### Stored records
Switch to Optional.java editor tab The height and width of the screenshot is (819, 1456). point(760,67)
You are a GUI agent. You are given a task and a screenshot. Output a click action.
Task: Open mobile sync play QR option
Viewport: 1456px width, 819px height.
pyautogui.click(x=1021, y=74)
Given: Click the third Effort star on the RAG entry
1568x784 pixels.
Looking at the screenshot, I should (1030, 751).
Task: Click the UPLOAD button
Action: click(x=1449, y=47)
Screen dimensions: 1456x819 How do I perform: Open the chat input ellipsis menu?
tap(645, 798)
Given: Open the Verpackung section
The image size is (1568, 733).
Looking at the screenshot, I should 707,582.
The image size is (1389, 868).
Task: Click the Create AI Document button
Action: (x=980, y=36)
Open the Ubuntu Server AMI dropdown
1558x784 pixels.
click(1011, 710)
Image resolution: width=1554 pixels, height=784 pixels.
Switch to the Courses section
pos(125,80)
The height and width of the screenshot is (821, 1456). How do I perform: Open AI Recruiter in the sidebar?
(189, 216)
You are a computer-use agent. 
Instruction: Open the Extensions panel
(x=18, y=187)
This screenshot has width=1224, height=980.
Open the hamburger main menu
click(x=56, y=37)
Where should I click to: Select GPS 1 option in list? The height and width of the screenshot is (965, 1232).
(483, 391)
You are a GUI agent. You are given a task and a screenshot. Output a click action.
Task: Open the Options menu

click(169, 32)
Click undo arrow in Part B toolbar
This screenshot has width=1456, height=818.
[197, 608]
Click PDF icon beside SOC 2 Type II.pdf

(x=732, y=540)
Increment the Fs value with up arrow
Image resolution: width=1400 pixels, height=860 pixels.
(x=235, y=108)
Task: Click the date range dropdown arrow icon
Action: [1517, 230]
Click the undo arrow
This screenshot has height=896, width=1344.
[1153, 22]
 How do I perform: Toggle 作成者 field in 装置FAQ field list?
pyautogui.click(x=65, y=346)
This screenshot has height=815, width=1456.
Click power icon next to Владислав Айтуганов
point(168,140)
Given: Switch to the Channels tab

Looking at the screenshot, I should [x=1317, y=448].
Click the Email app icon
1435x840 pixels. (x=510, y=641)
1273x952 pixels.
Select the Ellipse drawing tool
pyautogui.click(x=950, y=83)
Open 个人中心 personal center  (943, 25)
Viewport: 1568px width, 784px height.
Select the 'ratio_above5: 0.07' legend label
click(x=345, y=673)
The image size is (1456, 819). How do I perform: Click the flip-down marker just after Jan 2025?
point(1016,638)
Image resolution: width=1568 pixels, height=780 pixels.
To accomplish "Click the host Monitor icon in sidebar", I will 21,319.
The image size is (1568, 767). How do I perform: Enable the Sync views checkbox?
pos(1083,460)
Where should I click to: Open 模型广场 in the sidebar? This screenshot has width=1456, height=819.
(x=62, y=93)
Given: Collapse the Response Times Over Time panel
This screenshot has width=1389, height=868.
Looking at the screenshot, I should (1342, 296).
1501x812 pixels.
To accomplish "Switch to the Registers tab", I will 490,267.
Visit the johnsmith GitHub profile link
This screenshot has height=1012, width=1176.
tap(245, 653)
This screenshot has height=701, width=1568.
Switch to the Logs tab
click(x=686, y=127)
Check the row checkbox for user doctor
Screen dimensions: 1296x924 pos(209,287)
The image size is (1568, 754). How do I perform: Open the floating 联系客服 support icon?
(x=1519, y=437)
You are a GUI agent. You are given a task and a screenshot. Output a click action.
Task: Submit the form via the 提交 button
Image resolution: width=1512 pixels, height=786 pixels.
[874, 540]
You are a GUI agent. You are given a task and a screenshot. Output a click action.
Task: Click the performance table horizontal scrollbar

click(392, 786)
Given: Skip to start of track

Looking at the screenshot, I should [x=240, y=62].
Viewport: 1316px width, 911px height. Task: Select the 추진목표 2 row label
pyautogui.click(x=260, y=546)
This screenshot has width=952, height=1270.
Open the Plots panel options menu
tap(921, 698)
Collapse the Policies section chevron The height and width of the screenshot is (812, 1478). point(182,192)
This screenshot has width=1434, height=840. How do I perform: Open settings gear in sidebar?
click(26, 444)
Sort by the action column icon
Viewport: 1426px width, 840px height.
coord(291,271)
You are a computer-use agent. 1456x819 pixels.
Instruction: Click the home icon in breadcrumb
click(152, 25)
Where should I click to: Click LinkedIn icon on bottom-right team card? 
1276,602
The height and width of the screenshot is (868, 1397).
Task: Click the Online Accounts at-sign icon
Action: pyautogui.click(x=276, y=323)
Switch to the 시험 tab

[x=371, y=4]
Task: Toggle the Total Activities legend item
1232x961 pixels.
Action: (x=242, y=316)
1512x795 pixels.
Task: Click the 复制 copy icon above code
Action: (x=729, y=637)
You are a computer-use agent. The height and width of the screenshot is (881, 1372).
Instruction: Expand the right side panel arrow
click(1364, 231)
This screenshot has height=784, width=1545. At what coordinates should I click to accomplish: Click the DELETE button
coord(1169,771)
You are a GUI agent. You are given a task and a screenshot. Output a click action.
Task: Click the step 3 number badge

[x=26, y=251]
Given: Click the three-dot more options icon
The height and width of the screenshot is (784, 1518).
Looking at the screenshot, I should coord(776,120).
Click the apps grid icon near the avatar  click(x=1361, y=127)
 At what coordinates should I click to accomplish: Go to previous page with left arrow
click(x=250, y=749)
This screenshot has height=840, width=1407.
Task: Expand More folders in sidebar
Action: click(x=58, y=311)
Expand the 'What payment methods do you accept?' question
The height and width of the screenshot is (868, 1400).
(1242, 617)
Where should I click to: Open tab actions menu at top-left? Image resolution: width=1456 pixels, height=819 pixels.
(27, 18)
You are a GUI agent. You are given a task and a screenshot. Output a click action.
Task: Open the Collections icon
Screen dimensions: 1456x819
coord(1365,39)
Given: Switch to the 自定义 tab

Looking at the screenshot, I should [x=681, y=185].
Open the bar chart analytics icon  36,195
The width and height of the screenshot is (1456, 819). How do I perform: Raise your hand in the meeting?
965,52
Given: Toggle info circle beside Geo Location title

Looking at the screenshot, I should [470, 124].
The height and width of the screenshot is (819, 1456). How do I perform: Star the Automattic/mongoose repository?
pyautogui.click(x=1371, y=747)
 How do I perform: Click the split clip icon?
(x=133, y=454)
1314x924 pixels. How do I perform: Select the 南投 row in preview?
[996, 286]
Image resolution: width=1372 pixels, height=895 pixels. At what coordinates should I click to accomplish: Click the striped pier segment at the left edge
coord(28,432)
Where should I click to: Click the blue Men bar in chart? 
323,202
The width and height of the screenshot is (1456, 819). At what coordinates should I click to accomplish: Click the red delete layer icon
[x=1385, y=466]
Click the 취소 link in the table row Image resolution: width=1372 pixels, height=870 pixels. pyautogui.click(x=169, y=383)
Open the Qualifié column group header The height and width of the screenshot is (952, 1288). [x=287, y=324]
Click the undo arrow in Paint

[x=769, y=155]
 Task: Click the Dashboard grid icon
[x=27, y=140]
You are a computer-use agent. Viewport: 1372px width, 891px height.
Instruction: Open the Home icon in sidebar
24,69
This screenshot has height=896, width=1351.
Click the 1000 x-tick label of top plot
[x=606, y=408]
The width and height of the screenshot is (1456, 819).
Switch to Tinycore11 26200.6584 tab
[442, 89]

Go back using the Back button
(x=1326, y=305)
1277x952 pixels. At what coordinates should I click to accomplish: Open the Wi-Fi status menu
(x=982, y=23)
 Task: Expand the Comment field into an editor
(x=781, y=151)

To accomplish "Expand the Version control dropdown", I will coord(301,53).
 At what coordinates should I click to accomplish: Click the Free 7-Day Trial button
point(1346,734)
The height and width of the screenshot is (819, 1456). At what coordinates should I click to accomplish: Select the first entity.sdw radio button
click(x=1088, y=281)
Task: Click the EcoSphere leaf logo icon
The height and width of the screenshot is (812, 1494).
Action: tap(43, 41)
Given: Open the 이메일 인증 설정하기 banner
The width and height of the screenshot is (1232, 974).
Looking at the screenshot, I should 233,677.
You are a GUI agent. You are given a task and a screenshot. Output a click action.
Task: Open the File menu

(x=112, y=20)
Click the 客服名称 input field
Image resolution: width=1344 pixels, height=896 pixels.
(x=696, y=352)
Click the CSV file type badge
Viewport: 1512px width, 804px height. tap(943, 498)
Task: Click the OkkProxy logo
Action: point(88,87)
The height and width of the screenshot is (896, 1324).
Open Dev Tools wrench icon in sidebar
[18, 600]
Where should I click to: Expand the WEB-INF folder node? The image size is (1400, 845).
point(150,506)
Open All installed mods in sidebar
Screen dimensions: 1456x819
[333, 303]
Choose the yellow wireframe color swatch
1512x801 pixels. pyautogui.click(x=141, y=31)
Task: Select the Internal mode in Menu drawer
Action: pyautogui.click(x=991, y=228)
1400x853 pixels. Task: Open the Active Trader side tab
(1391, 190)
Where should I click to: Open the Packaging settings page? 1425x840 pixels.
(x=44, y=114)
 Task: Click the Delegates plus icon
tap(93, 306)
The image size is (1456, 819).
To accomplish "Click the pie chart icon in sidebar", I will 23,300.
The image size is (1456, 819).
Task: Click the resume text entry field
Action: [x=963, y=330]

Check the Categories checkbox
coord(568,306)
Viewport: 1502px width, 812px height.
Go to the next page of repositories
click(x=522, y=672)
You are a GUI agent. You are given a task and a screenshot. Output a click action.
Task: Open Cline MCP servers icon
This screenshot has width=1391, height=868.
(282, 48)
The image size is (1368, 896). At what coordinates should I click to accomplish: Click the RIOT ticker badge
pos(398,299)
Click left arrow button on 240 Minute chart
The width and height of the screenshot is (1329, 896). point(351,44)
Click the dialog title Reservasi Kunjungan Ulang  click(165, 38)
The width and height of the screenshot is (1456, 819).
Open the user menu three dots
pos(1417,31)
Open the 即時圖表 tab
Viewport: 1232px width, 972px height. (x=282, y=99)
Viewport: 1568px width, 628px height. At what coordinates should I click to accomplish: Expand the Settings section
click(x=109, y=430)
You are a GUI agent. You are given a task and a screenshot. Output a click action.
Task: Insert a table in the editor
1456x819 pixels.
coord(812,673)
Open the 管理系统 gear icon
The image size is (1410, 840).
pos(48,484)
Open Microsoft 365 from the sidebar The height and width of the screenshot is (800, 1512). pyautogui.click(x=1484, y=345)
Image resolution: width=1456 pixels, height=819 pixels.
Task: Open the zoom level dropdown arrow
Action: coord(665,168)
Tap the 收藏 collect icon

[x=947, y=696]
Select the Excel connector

### Your goal
Look above for the line containing "Open the Ubuntu Server AMI dropdown" and the line containing "Click undo arrow in Part B toolbar". Transcribe both, with the lines between them, exactly.

### Answer area
Open the Ubuntu Server AMI dropdown
1558x784 pixels.
click(1011, 710)
Image resolution: width=1554 pixels, height=784 pixels.
Switch to the Courses section
pos(125,80)
The height and width of the screenshot is (821, 1456). How do I perform: Open AI Recruiter in the sidebar?
(189, 216)
You are a computer-use agent. 
Instruction: Open the Extensions panel
(x=18, y=187)
This screenshot has width=1224, height=980.
Open the hamburger main menu
click(x=56, y=37)
Where should I click to: Select GPS 1 option in list? The height and width of the screenshot is (965, 1232).
(483, 391)
You are a GUI agent. You are given a task and a screenshot. Output a click action.
Task: Open the Options menu

click(169, 32)
Click undo arrow in Part B toolbar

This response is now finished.